Chemical Properties of Noble Gases

The chemical properties of noble gases are not terribly interesting. That’s because noble gases have what is called a filled valence shell. The science of quantum mechanics explains how electrons build up in different energy levels. These energy levels are more stable when filled than when empty. This makes sense on an intuitive level. After all, something that is filled cannot have anything added to it and therefore it is harder to change. That’s what stable means- resistant to change.

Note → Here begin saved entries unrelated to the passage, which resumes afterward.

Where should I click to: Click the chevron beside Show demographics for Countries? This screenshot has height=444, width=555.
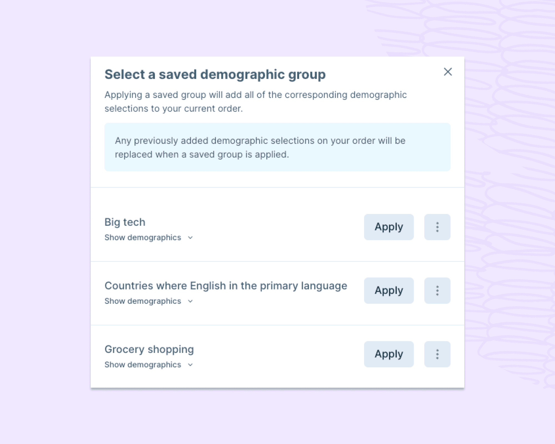click(x=190, y=301)
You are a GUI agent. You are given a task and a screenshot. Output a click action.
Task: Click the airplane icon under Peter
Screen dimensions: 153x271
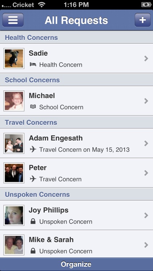pyautogui.click(x=33, y=179)
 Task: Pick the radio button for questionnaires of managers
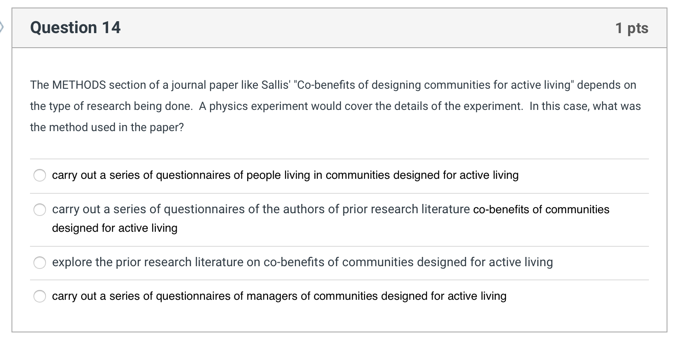[40, 296]
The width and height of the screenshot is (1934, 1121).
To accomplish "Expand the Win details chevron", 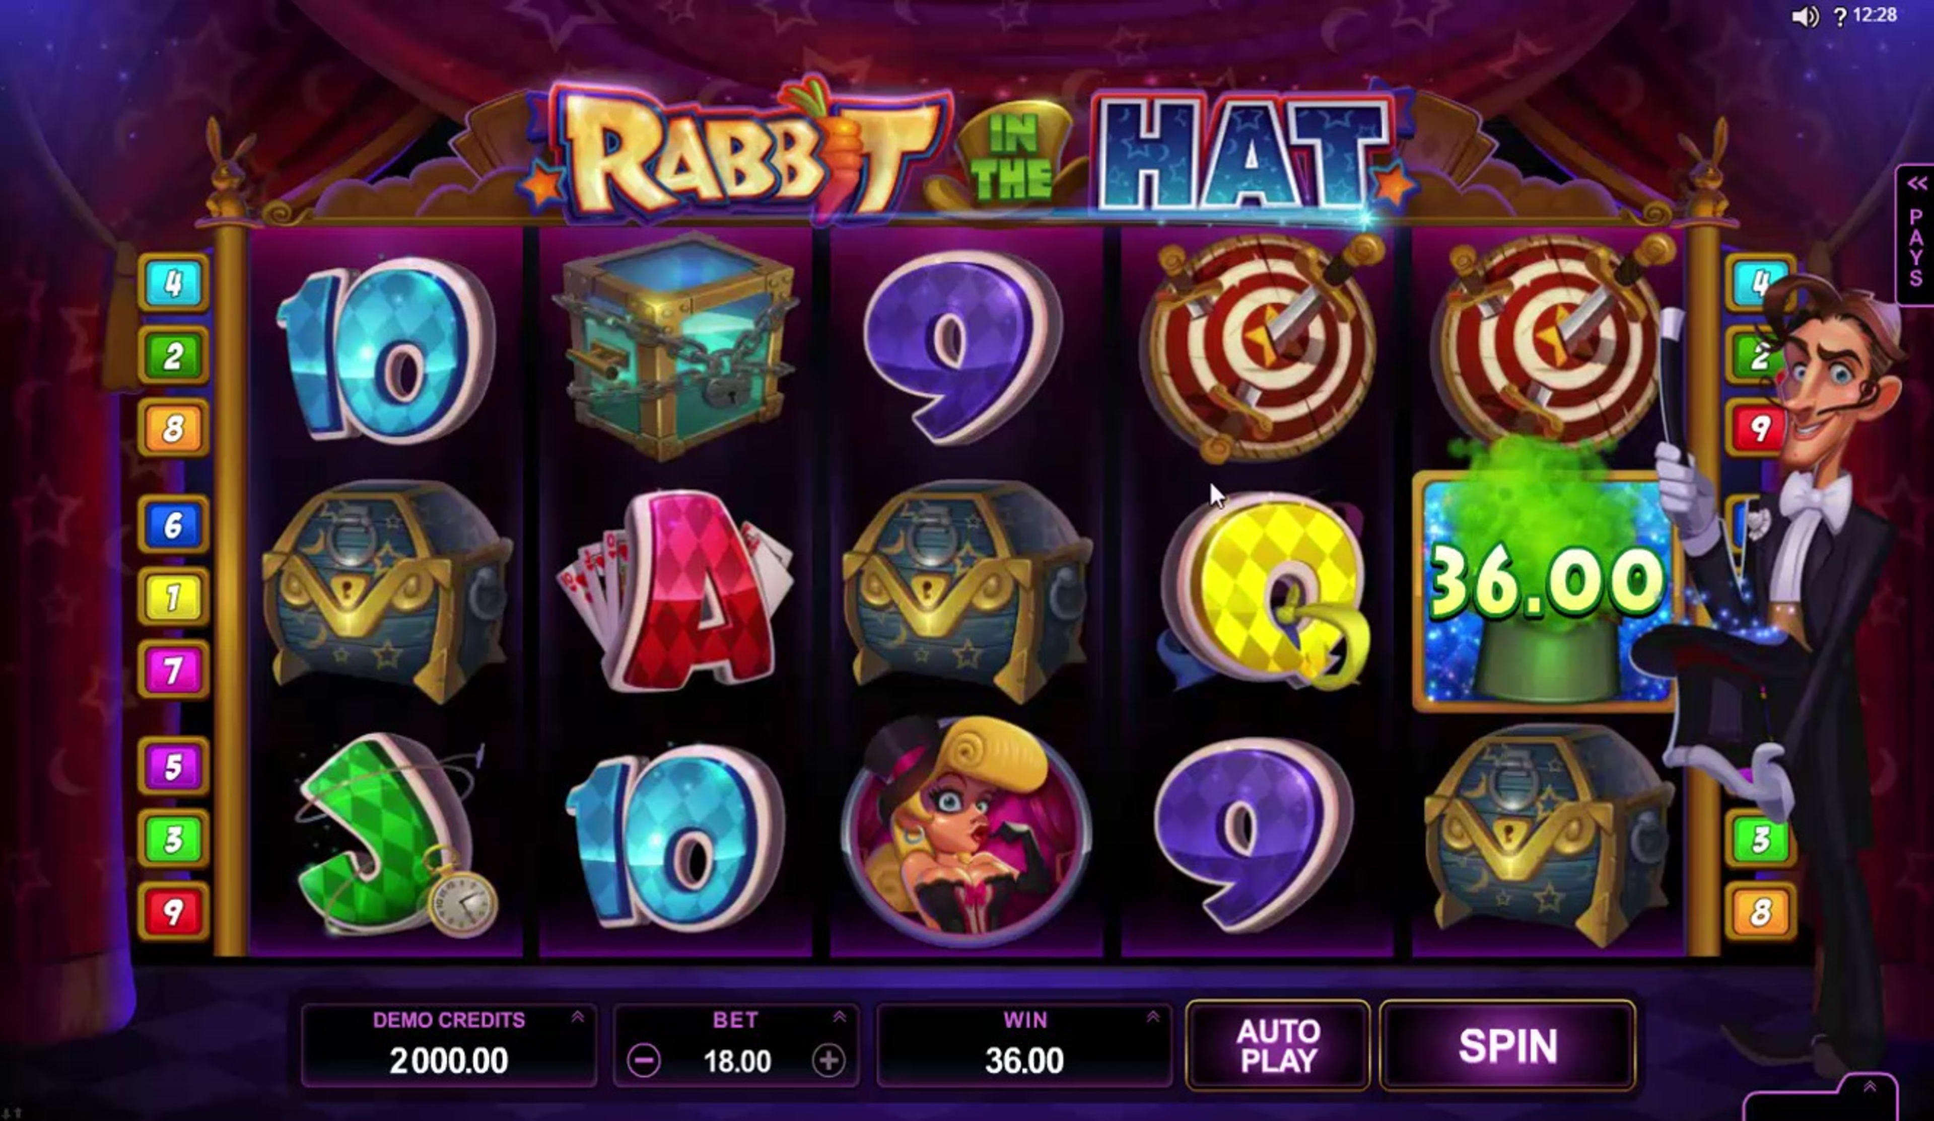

Noble gases have the right number of electrons in their outer shell. That’s why they do not tend to react with other types of atoms, since they do not need to gain or lose an electron in order to have that magic number. No one knows exactly why the number work out the way they do. Theoretical chemists can do all kinds of calculations, but those are simply using math to back-rationalize what is observed in nature. The fact is that certain numbers of electrons are stable, while others aren’t.

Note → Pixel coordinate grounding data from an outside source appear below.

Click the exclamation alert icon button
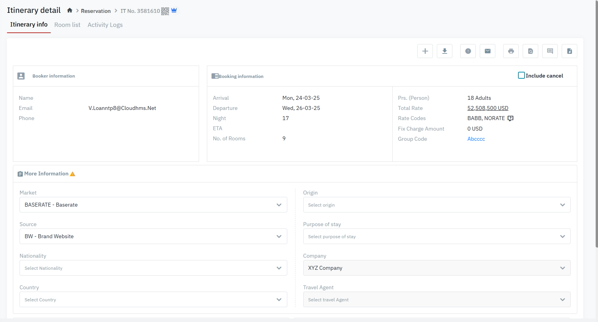[x=468, y=51]
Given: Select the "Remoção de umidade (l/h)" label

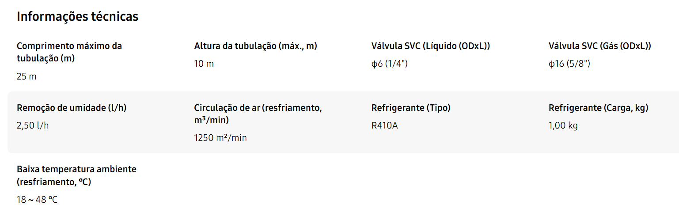Looking at the screenshot, I should 72,108.
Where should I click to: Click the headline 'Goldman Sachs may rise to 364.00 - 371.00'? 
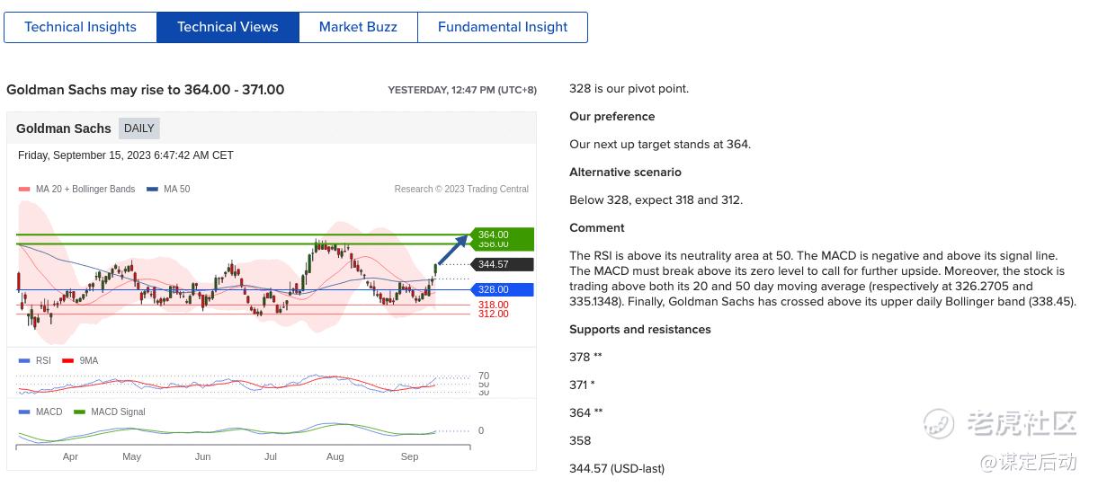click(x=145, y=90)
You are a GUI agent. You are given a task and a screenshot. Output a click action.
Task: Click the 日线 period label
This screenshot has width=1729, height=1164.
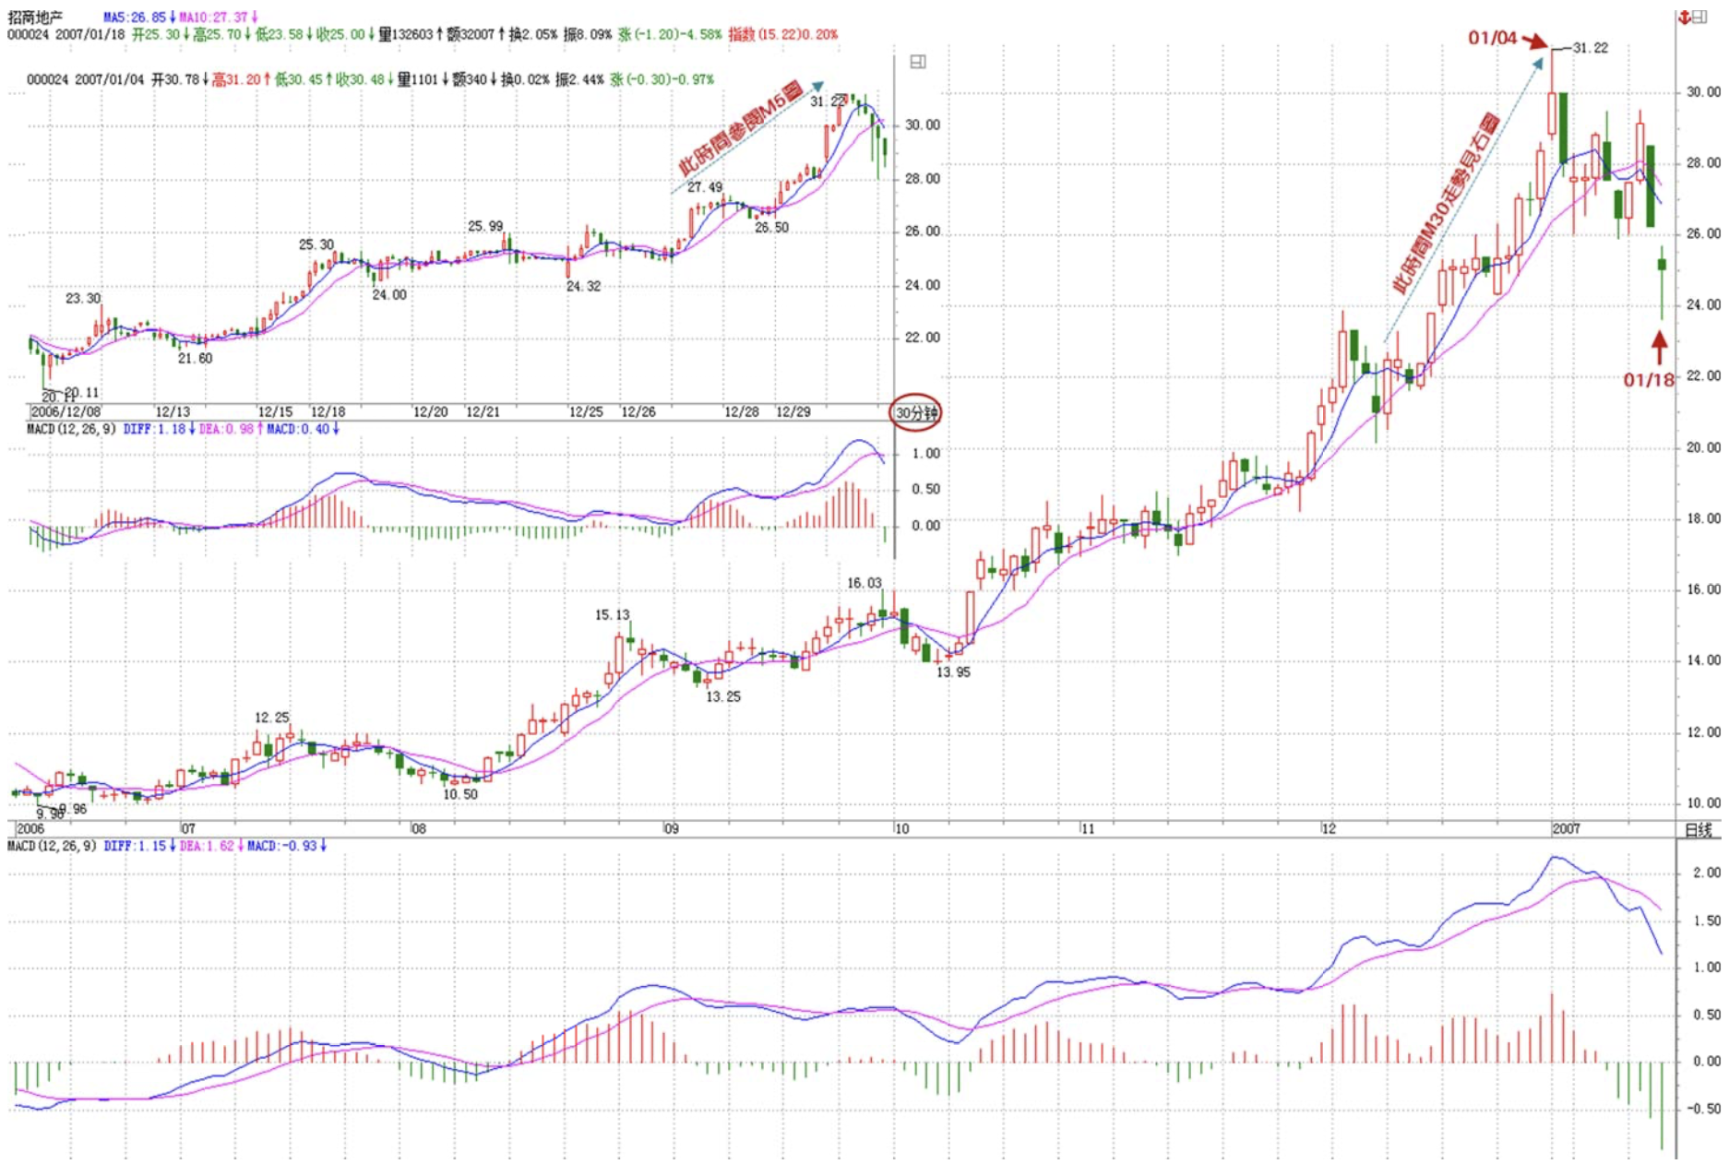coord(1698,829)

Because noble gases are so stable, they are monatomic gases. This is in sharp contrast to less stable elements like bromine, chlorine, fluorine, iodine, and oxygen. These elements do not exist as individual atoms, but as pairs, diatoms. When in the gas state, this pair is the molecular unit. Noble gases, on the other hand, are truly in their free atomic form when in their elemental state. They do not even react with themselves. That shows how extraordinarily stable they are.

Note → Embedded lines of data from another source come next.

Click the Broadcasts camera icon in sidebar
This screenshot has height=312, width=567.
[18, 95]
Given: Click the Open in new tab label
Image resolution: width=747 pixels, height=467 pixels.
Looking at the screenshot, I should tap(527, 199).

The element fluorine is very reactive. My chemistry professor in college quipped that you can recognize fluorine chemists because they are missing fingers! This morbid sentiment refers to the fact that fluorine will react with just about anything, and can cause fires, explosions, and lung damage from inhalation.

Because fluorine is so reactive, it forms compounds with some of the noble gases. In fact, to store fluorine, it is often reacted with xenon. The product of that reaction is stored in a cylinder, and when it is opened, fluorine is released. This happens because the generally unreactive xenon would rather be by itself than be reacted with fluorine. In essence, it kicks fluorine out in order to maintain it’s magic number of electrons and its filled outer shell.